* WHAT TO PRODUCE *
Scan the entries below for "computer" and copy each line that holds it.

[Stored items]
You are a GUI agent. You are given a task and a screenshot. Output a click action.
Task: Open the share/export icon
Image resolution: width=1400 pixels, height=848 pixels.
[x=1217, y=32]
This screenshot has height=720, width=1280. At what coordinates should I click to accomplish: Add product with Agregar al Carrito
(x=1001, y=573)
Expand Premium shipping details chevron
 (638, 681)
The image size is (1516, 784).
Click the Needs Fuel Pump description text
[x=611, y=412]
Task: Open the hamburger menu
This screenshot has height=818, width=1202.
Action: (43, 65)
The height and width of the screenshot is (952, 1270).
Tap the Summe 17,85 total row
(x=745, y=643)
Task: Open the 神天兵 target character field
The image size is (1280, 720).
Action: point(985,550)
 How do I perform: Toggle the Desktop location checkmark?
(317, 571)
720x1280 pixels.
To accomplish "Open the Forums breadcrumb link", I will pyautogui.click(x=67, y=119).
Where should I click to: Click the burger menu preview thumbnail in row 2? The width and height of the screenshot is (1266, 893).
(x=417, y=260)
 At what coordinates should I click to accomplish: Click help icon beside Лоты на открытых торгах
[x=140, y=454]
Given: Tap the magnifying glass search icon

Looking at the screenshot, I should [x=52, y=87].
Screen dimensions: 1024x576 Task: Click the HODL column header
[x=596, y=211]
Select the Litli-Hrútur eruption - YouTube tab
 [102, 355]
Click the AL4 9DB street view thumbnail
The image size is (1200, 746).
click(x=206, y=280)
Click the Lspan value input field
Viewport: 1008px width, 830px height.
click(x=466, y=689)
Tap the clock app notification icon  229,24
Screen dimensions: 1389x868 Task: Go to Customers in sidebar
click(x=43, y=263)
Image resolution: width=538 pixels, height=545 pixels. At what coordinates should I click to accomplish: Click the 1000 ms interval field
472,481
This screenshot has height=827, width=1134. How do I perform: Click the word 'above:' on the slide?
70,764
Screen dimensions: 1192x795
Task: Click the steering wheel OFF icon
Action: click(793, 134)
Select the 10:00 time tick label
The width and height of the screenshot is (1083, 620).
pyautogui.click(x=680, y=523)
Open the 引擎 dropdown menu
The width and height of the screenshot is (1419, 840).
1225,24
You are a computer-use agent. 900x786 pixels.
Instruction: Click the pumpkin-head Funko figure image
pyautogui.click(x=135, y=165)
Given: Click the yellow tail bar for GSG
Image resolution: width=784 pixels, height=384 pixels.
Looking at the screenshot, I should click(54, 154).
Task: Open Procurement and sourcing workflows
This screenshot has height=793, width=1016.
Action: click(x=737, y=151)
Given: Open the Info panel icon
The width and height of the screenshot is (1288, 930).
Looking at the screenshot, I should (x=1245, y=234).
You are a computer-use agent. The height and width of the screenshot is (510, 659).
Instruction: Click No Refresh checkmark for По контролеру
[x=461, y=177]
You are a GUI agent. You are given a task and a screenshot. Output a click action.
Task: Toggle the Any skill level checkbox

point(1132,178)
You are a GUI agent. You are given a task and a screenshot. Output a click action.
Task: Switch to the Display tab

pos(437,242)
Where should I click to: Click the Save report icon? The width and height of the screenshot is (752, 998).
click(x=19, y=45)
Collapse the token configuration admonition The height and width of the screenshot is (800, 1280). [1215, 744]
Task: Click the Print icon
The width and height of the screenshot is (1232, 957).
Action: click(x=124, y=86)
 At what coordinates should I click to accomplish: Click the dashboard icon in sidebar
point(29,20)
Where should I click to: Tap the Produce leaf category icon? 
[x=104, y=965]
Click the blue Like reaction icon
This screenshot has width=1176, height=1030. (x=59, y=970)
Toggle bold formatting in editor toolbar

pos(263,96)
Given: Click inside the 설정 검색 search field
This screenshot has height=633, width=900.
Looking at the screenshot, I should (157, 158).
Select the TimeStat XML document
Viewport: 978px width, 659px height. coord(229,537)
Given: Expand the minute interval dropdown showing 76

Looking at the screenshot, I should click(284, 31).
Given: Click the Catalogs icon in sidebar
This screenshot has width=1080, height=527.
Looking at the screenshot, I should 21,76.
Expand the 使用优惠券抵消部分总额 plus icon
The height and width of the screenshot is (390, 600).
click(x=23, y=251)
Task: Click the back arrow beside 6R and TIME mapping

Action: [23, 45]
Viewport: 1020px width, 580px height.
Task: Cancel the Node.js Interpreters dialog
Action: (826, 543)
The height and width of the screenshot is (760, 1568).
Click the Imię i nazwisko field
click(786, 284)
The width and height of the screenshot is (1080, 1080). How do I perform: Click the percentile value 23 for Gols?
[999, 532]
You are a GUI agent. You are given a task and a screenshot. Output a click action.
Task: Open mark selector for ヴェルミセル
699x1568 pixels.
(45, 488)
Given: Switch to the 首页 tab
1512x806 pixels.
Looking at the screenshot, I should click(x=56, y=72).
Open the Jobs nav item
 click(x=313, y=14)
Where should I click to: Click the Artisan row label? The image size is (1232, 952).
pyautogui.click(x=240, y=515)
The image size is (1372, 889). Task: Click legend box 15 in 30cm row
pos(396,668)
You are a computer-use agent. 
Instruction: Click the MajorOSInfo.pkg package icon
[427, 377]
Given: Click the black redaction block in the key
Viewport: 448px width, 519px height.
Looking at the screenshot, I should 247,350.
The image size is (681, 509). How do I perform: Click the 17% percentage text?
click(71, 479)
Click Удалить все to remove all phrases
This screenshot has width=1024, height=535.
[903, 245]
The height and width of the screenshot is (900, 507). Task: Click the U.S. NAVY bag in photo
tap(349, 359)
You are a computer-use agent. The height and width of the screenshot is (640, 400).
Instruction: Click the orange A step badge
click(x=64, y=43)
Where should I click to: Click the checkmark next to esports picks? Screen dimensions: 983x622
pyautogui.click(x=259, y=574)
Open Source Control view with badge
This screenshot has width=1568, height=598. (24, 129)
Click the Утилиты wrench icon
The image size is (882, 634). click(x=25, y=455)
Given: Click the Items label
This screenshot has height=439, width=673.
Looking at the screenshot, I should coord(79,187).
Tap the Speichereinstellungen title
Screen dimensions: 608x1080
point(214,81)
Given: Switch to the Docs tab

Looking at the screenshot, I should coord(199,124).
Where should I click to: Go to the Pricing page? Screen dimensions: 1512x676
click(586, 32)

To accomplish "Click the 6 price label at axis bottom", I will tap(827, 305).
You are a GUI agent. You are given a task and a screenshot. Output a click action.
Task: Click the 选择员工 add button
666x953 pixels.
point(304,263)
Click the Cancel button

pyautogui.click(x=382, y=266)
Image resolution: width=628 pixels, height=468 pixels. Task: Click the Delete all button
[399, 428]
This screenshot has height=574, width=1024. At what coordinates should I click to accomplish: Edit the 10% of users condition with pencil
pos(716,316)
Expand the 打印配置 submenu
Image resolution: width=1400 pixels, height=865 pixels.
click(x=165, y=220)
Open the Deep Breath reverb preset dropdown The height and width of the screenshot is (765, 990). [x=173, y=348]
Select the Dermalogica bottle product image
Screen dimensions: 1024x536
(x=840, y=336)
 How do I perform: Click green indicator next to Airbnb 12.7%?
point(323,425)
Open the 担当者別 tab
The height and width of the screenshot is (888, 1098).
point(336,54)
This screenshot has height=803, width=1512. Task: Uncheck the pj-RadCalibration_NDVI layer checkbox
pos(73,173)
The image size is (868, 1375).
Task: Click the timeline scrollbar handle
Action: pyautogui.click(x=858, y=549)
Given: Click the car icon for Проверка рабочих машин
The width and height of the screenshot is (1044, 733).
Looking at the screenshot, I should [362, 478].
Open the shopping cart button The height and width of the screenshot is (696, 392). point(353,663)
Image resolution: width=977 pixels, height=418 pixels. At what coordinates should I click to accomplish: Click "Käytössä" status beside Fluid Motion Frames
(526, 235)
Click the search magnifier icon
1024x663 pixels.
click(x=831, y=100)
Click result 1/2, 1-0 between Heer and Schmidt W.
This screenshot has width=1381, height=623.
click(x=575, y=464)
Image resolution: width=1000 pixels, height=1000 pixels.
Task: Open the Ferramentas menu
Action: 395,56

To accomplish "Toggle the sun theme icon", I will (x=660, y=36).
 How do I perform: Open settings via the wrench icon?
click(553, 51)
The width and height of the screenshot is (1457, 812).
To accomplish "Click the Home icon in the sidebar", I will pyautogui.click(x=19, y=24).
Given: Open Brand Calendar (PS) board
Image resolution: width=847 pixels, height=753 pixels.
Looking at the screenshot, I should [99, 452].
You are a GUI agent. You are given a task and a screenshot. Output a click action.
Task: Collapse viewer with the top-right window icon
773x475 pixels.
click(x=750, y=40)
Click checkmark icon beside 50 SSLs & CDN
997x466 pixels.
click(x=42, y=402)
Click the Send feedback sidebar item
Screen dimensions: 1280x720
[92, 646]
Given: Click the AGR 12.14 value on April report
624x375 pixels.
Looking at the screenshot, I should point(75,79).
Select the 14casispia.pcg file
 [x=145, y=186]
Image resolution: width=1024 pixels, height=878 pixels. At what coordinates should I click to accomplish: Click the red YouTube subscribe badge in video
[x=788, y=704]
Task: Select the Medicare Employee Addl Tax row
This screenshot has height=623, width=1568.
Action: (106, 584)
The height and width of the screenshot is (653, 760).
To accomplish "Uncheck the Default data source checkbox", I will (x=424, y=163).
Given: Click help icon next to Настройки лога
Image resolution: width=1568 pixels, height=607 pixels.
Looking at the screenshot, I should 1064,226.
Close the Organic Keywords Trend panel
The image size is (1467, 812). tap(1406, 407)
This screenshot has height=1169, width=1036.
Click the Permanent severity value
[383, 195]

* WRITTEN RESPONSE *
You are a computer-use agent. 900x786 pixels.
You are a computer-use agent. The height and width of the screenshot is (510, 659).
You are a computer-use agent. 
You are a computer-use agent. The height and width of the screenshot is (640, 400).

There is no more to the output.